London, GB
The energy and enthusiasm of the staff and students produce a collection of exciting projects of increasing excellence. This year’s themes of Olympics and East London urban redevelopment respond to current trends. All Design briefs from Year 1 through to Diploma demonstrate the strengths and power of Architecture to surmount the increasingly difficult questions of design for mega-events, and the real legacy of having the Olympics in one’s back yard.
Although often considered to be large and immovable, buildings, structures and enclosures contribute to the process of change in an increasingly unpredictable world. At UEL our students engage directly with social and economic factors through live projects and real clients, as well as sites that they can walk through and experience every day. Interaction with and responsibility for the world we live in enhances Architectural education. Focus at UEL has always been on materiality and exploration of form through a diversity of materials and an economy of means. However students work, whether through advanced digital explorations, or 1:1 constructions, the UEL agenda of making is an educational strategy that enhances learning to induct students into their professional responsibilities. At UEL our aim is to develop in students of Architecture a practical and creative knowledge base through critical thinking and professional judgment. We encourage students to discover solutions for themselves – through experiential learning, materially through physical models, intellectually through rigorous discourse, and spatially through explorations that combine all of the above.
Capturing the imagination through drawings, models, and installations helps to communicate ideas about social engagement, form and experience. At UEL we have an increasing emphasis on involvement with local community and urban regeneration projects. Architecture at UEL is a thought repository of urban and architectural developments and proposals for all of East London. UEL architecture is a first point of contact for discussions of large and small scale interventions and every corner of Newham exhibits UEL Architecture’s contribution, from a meanwhile project for Ash:Sakula to a brick vault shelter for lingerers, both at Canning Town.

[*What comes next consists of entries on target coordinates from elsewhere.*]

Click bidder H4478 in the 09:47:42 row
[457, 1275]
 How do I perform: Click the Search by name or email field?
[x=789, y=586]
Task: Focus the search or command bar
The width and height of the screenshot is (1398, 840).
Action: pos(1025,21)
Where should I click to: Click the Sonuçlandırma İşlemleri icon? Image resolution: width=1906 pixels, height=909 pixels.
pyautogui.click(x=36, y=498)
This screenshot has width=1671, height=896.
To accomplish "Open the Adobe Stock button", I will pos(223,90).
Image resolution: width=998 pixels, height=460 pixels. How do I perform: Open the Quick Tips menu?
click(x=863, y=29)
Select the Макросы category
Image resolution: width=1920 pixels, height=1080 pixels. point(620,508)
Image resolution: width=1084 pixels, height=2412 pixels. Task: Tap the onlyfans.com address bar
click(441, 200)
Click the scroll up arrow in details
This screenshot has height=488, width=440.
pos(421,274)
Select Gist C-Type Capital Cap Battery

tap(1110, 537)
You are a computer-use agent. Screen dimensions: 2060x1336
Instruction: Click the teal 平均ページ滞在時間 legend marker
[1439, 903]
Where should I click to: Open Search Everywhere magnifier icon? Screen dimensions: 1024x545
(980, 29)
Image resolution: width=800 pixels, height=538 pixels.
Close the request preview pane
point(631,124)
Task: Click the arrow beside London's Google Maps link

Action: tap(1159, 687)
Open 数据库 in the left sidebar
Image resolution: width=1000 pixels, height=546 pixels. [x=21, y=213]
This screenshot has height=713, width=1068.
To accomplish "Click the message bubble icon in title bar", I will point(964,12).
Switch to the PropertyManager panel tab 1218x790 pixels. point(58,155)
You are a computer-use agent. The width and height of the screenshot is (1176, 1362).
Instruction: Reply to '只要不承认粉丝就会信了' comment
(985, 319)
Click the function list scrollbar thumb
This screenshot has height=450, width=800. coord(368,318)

Research projects in the public realm are part of long term collaborations and design considerations. This years design briefs include but are not limited to, a Velodrome, exciting proposals for an ‘Olympic brick’, theatres in the Wanstead Flats, urban design in the Thames Gateway, new typologies of Higher Education in North Woolwich, and designs for Weymouth Bay, Olympic Sailing venue. All of the work here, from Year 1 through to Diploma and Masters, demonstrates sophisticated approaches to design and making driven by technical explorations within a localism agenda, whether close to home or further afield.
Events include First Year’s constructions in Ecobuild, Year Four Construction Week live projects for Article 25 and a celebratory and self-reflective Open Jury with Guest Critics such as Tony Fretton and Gort:Scott in a new structure with on-going workshops and discussions in every room of the Architecture building. The Guest Lecture series, entitled, Poetic Making featured Ken Shuttleworth of MAKE among other inspirations, such as, Hopkins Architects elegant Velodrome.
At UEL Architecture, our ethos of design and materiality is reflected through the work presented here. Yearbooks are produced each year to illustrate the diversity of architectural teaching and the range of approaches at UEL.
This year we celebrate the hard work and impressive results in a theme of Making East London 2012.